I’ve read these kinds of errors can also be due to bad cables and bad power supplies. My system was working fine with all the same components and cables and an EVO 850 as it’s root drive. I’ve re-seated all cables and swapped them around, with no change.
In my case the kernel seems to have managed to recover from the errors and when compared with backups I’ve yet to discover any corruption. I’ve disabled NCQ and the errors have not recurred.
Problem occurs regardless OS: it exists also with Leap and Windows.
Disabling NCQ cripples SSD perfomance.
Enabling NCQ may lead to unrecoverable errors, and also cripples perfomance by lowering SATA speed and other techniques.
The best way: use another SSD.
Another ways:
Use another controller. ASMedia ASM1061 with updated AHCI firmware is good enough.
Using another NVME drive:
2. For UEFI boot: include NVME driver into BIOS or load it from some media before using it (some FAT16/FAT32 partition).
3. For legacy boot: use separate “/boot” on SATA/IDE/USB media + NVME drive.
Thanks for the warning. From what I’ve googled it seems this problem was resolved ages ago, probably way before I bought mine. Anyway the fstrim timer has been running for months (years) with no issues on two desktops here.
I ran some jobs on my desktop driving reads to about 525 MB/s for queue depth 31. I tried queue depths 1 and 8.
echo 8 > /sys/block/sdb/device/queue_depth
A queue depth of 1 dropped the read rate to 455 MB/s. It’s a 13.3% loss, but not a crippling loss (the loss might be bigger for other kinds of workloads). In the name of stability I can live with that (for a desktop PC).
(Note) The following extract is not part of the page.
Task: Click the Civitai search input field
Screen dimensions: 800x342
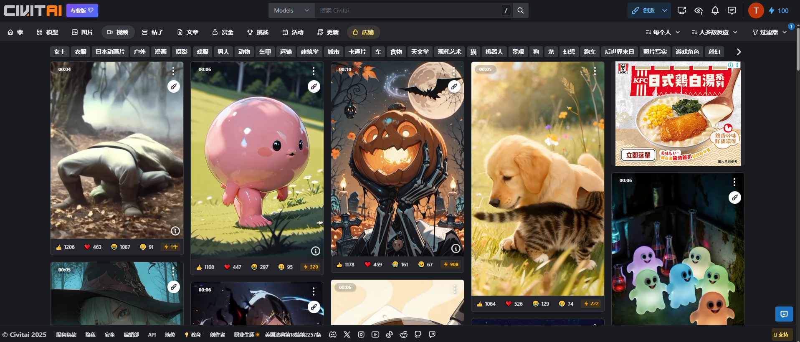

Which seems to prove that for some usage scenarios, particularly for server level products, disabling NCQ will have a bigger impact.
I wonder if 8 might be more stable than 31 for the 860 EVO and AMD controllers, because it seems to perform as well as 31?
Switching to another controller is a good suggestion. But goolge reveals that different controllers and firmware variants may have different issues, so it will have to wait until I’m hungry for another 13% of throughput. I think for my desktop use, this might be good enough.